Situated in the northeastern part of Mexico in the states of Coahuila, Tamaulipas and Nuevo Leon, Burgos basin was originated in the early Tertiary period and covers an area of approximately 110,000 km2. Presently the major activity is centered in the onshore part in an area of approximately 30,000 km2 (PEMEX E&P Provincia Petrolera Burgos, 2013). Geologically, it extends to the north into the Río Grande Embayment in the U.S. Thick sediments from the Mesozoic and Cenozoic eras have been deposit through different periods of regional compression and extension, in addition to the deformation created by shale and salt diapirs (Perez Cruz, 1993). During the early Mesozoic era, Burgos was exposed to extensional tectonic regimes associated with the opening of the Gulf of Mexico. The Laramide Orogeny, developed at the end of the Cretaceous period and during part of the Cenozoic era, caused uplift and folding in the western part of the basin, giving origin to the Fold-Thrust Belt of the Sierra Madre Oriental and the development of foreland basins, including the Burgos basin. (PEMEX E&P Provincia Petrolera Burgos, 2013).

According to the stratigraphic and structural geometry, the basin can be subdivided geologically into five elongated and subparallel N-S production strips that obey primarily marine regressions and extensional faulting activity. These strips, shown in Figure 1 Upper graph shows five production strips trending approximately N-S in the Burgos basin. Lower graph shows structural cross section A-A’ (PEMEX E&P Provincia Petrolera Burgos, 2013)., are referred to as the Jurassic and Cretaceous strip, Paleocene strip, Eocene strip, Oligocene strip, and Miocene strip (Echánove, 1986). The two prospective shale targets are the Upper Cretaceous (Eagle Ford and Agua Nueva formations) and the Upper Jurassic (La Casita and Pimienta formations) as shown in Figure 2 in Chapter One.

 

Figure 1. Upper graph shows five production strips trending approximately N-S in the Burgos basin. Lower graph shows structural cross section A-A’ (PEMEX E&P Provincia Petrolera Burgos, 2013).

 

Figure 2. Stratigraphic column of Mexican Basins including kerogen type and TOC (PEMEX E&P, 2012)
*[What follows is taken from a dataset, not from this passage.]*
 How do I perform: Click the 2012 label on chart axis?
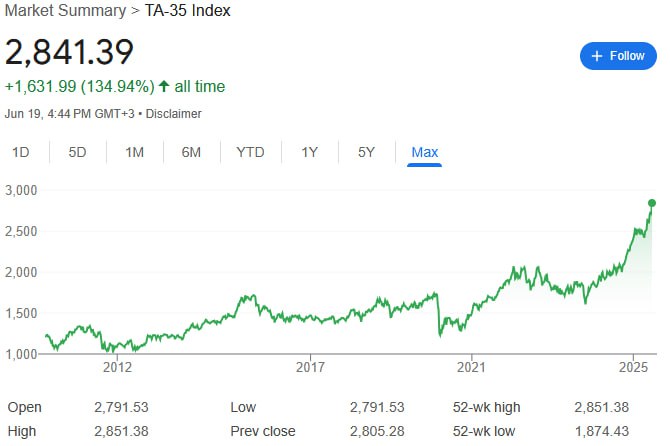[117, 367]
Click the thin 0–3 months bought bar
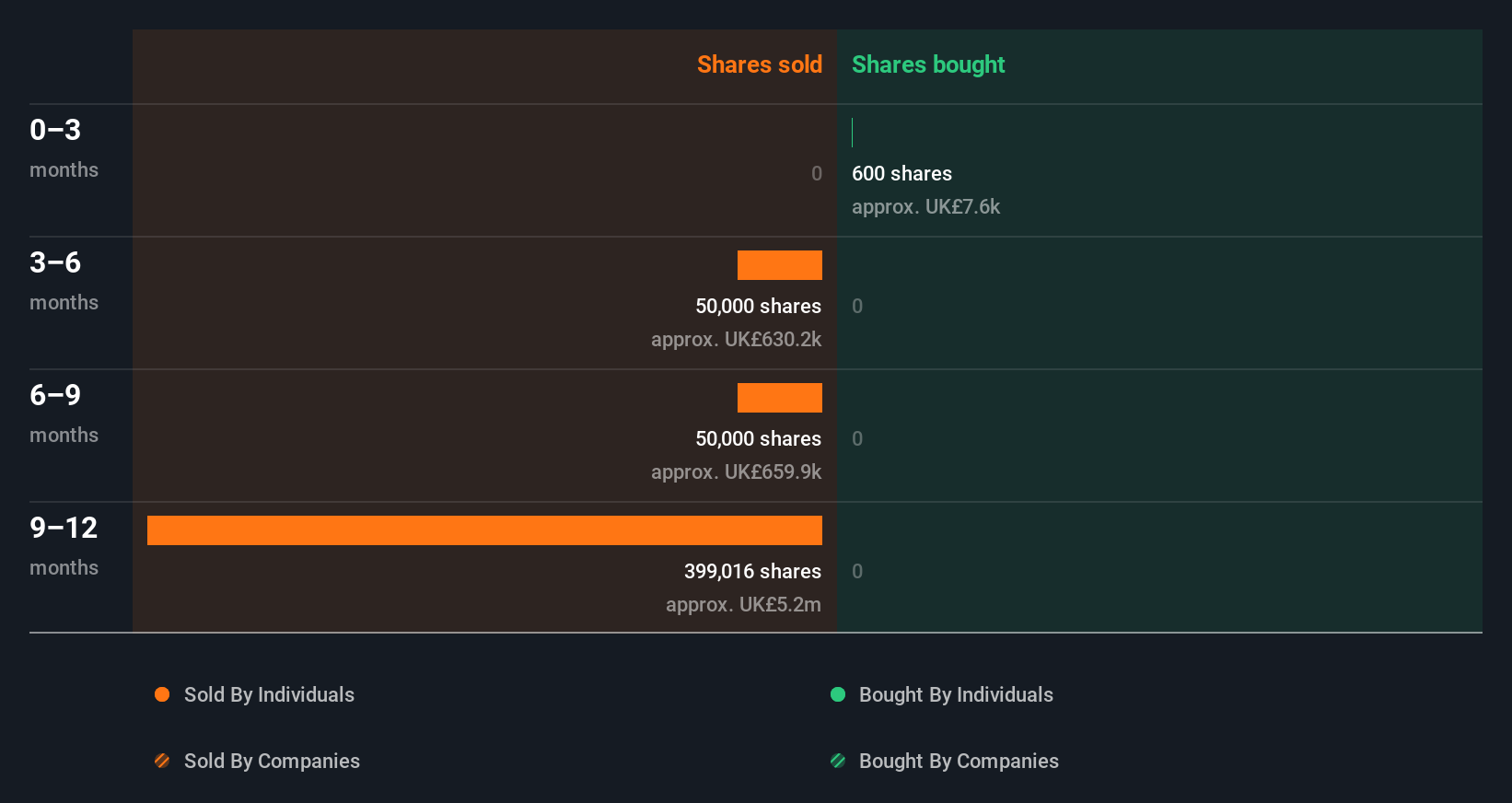The width and height of the screenshot is (1512, 803). coord(853,133)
The EIA (2013) based on an analogy with the Texas Eagle Ford Formation, determined that the net organically-rich shale thickness within the prospective area in Burgos basin ranges from 200 to 300 ft. However, recent exploration wells amplified the range from 100 to 300 ft. The total organic content (TOC) ranges from 1.95 to 6% and the effective porosity from 1 to 9%. (Parra et al. 2013). The EIA (2013) reported that the vitrinite reflectance (Ro) ranges from 0.85% to 1.6% depending on depth. Most of the reservoirs in the formation are over-pressured with a gradient assumed to be in the order of 0.65 psi/ft. Advanced Resources International (ARI) identified the Eagle Ford Shale in the Burgos Basin to be Mexico’s top-ranked shale prospect (EIA, 2013). Morales Velasco et al. (2010) have also presented an assessment of the Eagle Ford shale in the Burgos basin.

PEMEX made its first shale discovery in the Burgos Basin during the late 2010 and early 2011 while trying to prove the hydrocarbon continuity of the Eagle Ford Shale between Texas and Mexico. Horbury et al. (2013) estimated the overall formation interval across the western margin of the Burgos Basin to range from 100 to 300 m in thickness. This objective of proving hydrocarbon continuity was achieved by drilling the Emergente-1 well in the wet gas window. The well is located a few kilometers south of the Texas/Coahuila border. This was followed by wells Habano-1 and Montañés-1 in the limits of the oil and wet gas windows, and Nómada-1 in the oil window, which resulted non-productive. Figure 3 shows a seismic section that includes well Emergente-1 and four U.S wells drilled through the Eagle Ford shale in Texas.

 

Figure 3. Seismic view including well Emergente-1 and comparison with wells drilled through the Eagle Ford shale in Texas, USA, including GR and Sonic logs. The U.S. wells produce from the deeper Cretaceous Edwards Formation (PEMEX E&P, 2012).

Engineering Aspects

The exploitation of conventional reservoirs in the Burgos basin began in 1942. To date, 227 fields have been discovered (mostly natural gas). These conventional reservoirs typically have low permeability and are characterized by rapidly declining gas production. On the unconventional side, PEMEX has identified 133 exploration opportunities.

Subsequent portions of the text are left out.